Lines outside the range are not wanted. Give again exactly the lines between the line holding "Click the 'Your" and the line holding "This screenshot has width=980, height=559.", inclusive, from the listing below.

━━━ Exercise input

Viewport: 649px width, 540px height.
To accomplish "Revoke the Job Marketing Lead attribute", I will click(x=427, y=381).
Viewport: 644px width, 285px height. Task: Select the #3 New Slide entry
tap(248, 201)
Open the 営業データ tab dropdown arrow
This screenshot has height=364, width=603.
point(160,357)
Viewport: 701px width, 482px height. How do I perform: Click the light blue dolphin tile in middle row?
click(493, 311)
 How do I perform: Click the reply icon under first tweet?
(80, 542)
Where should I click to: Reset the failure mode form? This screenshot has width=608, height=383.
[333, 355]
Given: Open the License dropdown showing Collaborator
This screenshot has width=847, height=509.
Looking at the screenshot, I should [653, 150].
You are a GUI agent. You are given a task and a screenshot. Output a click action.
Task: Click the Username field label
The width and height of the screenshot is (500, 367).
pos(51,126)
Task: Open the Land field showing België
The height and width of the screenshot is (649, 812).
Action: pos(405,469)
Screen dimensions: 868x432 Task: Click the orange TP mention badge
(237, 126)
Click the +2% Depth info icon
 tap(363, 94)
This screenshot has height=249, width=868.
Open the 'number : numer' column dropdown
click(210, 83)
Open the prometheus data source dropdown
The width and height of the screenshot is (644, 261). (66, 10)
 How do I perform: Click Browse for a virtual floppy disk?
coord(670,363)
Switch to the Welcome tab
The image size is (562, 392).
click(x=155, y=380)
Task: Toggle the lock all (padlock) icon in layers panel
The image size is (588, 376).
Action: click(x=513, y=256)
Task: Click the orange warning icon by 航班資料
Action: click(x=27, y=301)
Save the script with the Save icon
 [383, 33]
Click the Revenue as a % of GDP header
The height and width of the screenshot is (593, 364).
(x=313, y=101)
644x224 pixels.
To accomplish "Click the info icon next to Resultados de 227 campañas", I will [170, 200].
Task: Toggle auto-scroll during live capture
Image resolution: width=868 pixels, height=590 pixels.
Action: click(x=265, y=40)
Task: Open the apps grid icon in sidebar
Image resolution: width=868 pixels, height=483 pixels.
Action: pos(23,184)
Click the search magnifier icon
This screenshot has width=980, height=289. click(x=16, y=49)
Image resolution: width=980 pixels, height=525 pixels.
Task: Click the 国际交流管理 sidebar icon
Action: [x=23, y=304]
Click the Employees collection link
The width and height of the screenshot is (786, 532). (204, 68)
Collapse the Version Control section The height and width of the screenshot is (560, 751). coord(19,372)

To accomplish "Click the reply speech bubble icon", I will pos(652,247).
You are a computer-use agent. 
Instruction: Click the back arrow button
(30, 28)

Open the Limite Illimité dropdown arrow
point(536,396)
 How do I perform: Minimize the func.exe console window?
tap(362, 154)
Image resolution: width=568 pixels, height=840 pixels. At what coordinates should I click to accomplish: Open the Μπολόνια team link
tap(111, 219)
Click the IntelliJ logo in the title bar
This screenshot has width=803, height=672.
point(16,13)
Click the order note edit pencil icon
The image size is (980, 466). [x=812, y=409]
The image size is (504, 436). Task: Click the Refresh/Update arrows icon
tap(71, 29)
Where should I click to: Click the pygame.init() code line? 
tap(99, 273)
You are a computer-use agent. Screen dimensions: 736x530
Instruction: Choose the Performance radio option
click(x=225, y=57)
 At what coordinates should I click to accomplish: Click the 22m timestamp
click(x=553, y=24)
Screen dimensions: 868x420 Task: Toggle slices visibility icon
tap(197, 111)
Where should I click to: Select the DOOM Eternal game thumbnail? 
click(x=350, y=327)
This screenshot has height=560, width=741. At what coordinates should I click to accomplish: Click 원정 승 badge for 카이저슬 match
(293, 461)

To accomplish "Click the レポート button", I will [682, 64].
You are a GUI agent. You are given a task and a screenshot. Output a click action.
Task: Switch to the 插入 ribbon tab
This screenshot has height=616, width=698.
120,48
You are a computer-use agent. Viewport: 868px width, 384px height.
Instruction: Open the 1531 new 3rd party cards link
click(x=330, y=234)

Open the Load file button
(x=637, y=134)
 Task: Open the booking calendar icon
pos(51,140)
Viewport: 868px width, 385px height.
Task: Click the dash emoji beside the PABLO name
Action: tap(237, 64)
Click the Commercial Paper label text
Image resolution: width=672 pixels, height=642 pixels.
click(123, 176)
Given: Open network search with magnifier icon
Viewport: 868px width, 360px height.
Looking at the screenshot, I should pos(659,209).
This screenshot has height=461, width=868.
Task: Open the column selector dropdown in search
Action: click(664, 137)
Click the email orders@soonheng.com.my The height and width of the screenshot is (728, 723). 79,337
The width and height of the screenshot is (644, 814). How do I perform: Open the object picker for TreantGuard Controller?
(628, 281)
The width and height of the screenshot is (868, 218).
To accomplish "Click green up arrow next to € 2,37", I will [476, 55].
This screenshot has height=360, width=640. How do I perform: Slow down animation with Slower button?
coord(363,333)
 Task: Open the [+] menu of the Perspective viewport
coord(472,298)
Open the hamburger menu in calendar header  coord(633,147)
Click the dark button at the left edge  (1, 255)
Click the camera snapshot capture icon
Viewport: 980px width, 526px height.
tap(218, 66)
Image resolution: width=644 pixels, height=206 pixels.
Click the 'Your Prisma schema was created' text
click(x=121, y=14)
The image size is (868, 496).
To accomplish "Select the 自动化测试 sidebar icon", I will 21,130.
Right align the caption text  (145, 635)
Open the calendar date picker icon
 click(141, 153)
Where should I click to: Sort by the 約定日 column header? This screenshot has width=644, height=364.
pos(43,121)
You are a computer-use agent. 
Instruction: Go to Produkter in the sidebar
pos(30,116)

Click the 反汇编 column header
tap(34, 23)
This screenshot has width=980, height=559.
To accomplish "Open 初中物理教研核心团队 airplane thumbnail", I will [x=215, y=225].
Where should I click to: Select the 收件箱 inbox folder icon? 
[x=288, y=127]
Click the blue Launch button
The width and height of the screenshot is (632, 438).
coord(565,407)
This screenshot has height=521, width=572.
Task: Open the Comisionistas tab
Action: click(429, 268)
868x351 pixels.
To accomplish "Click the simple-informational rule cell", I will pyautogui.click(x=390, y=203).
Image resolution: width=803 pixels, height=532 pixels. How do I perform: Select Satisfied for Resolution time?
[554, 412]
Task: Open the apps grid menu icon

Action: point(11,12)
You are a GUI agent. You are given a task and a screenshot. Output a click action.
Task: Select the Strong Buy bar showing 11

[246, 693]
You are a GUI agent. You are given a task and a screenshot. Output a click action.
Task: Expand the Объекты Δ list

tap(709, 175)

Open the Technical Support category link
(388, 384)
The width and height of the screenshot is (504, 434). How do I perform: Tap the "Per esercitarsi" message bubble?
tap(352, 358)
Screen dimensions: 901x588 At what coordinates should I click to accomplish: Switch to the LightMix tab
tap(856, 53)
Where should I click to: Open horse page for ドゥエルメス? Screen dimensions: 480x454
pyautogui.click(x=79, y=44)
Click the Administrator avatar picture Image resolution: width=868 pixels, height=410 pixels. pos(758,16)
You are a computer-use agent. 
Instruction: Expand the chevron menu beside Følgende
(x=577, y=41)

━━━━━━

## Written solution
Click the 'Your Prisma schema was created' text
click(x=121, y=14)
The image size is (868, 496).
To accomplish "Select the 自动化测试 sidebar icon", I will 21,130.
Right align the caption text  (145, 635)
Open the calendar date picker icon
 click(141, 153)
Where should I click to: Sort by the 約定日 column header? This screenshot has width=644, height=364.
pos(43,121)
You are a computer-use agent. 
Instruction: Go to Produkter in the sidebar
pos(30,116)

Click the 反汇编 column header
tap(34, 23)
This screenshot has width=980, height=559.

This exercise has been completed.